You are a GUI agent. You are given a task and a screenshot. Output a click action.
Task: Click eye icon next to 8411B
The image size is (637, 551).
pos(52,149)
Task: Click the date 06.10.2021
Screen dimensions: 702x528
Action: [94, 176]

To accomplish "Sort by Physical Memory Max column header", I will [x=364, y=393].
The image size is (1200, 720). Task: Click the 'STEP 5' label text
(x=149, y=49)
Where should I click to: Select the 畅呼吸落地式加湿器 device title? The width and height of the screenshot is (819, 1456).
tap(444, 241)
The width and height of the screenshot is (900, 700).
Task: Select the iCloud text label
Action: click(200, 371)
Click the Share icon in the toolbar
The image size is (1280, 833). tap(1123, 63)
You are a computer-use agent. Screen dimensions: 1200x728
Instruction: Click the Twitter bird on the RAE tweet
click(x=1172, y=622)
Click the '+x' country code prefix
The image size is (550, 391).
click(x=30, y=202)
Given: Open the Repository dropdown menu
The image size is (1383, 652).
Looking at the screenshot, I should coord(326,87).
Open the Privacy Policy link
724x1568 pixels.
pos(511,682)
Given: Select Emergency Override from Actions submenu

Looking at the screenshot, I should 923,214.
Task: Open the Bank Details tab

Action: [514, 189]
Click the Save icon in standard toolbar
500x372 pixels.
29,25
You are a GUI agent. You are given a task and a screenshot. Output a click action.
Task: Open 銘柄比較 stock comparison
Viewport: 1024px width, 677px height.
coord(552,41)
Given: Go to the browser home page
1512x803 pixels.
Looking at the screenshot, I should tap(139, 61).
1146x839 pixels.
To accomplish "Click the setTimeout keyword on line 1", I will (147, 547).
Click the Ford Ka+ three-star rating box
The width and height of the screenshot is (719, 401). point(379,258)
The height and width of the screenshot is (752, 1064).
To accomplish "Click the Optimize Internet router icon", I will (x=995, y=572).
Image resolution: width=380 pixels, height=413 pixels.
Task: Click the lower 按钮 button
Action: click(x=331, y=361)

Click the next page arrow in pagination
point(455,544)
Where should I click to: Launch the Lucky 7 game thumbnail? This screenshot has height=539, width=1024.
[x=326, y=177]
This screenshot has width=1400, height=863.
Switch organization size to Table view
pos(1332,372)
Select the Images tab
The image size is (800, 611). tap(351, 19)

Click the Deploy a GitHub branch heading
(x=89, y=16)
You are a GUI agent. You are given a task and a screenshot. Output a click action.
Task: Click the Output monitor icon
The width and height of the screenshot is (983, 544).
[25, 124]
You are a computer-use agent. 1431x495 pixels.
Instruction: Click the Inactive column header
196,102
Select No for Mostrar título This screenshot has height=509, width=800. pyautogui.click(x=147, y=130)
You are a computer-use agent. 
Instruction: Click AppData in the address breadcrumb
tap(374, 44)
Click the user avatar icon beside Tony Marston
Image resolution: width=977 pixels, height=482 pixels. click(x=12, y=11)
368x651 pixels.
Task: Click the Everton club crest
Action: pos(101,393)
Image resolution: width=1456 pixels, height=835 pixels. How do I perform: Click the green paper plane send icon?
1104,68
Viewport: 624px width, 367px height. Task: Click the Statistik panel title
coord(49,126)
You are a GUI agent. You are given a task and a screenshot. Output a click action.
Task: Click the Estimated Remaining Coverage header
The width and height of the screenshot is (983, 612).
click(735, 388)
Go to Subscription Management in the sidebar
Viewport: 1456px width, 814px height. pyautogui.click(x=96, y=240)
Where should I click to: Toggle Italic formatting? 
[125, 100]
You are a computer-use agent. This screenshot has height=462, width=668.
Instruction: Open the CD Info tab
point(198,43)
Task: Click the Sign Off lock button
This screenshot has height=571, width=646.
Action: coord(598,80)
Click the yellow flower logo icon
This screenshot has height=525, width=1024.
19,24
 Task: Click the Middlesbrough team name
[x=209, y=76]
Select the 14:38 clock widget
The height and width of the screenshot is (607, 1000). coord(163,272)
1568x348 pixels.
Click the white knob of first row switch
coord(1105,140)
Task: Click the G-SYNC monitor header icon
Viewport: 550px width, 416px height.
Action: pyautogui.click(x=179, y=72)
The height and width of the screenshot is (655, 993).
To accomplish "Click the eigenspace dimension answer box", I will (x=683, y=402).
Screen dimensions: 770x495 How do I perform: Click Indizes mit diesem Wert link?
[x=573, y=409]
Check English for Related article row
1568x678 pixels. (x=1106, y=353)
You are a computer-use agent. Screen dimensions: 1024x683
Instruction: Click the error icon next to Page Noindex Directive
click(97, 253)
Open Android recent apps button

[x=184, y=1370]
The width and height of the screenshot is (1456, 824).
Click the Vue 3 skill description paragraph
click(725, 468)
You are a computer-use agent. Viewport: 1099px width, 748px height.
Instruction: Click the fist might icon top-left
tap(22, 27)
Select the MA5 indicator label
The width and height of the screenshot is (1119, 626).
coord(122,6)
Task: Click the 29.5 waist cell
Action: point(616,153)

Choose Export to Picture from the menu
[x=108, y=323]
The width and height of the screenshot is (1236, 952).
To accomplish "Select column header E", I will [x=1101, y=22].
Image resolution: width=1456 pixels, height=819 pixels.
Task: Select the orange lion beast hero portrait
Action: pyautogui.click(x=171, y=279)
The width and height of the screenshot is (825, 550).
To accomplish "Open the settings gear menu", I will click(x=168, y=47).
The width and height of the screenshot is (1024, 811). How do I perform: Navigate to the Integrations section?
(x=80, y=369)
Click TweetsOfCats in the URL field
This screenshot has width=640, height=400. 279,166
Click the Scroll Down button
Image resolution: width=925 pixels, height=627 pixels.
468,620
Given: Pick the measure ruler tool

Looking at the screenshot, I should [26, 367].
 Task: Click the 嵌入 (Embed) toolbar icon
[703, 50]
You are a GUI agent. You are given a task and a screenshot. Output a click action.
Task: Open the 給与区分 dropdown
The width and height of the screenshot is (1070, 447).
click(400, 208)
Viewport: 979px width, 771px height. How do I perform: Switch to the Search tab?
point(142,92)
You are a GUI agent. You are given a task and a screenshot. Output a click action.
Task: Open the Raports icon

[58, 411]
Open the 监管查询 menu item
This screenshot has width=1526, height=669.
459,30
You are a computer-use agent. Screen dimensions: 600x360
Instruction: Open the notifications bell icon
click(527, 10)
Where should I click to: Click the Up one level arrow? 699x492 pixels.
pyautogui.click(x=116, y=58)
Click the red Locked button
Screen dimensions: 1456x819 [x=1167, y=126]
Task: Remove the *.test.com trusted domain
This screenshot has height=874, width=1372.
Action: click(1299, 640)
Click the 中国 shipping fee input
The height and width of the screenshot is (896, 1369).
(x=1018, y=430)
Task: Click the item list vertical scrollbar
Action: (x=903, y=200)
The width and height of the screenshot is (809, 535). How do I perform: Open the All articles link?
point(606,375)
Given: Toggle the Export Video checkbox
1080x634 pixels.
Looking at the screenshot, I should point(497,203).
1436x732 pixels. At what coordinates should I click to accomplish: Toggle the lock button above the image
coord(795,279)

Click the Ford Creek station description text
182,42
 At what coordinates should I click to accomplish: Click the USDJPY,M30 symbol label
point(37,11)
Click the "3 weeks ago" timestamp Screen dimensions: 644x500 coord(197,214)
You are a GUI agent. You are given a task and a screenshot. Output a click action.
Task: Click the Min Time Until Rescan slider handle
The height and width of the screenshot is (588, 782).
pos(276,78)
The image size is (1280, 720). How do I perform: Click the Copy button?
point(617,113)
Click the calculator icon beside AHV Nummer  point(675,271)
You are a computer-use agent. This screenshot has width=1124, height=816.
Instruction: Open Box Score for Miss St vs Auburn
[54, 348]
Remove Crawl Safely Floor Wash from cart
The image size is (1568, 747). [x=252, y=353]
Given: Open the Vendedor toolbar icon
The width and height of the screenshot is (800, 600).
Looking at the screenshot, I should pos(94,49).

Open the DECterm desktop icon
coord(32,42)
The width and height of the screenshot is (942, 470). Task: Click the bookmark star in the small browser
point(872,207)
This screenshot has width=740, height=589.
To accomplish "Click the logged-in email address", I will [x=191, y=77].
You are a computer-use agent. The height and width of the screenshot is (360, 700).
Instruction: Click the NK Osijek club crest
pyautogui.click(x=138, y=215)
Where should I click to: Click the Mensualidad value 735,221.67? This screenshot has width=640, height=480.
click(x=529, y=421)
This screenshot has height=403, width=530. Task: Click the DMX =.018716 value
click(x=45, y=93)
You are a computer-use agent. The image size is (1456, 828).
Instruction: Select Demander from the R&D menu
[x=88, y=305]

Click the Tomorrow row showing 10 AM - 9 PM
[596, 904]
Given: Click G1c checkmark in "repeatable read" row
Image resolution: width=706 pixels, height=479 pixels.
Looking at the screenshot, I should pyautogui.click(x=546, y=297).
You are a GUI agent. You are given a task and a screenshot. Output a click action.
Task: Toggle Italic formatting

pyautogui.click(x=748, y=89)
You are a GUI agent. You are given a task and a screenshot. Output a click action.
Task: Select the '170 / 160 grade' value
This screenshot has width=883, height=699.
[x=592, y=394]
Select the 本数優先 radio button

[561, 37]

_ _ _ _ _ _ _

To do:
Using the data above, return every line that contains the string "computer".

Task result:
You are a computer-use agent. Screen dimensions: 1200x728
You are a computer-use agent. 1431x495 pixels.
You are a computer-use agent. 
You are a computer-use agent. This screenshot has height=462, width=668.
You are a computer-use agent. Screen dimensions: 1024x683
You are a computer-use agent. Viewport: 1099px width, 748px height.
You are a computer-use agent. Screen dimensions: 600x360
You are a computer-use agent. This screenshot has width=1124, height=816.
You are a computer-use agent. The height and width of the screenshot is (360, 700).
You are a computer-use agent. The image size is (1456, 828).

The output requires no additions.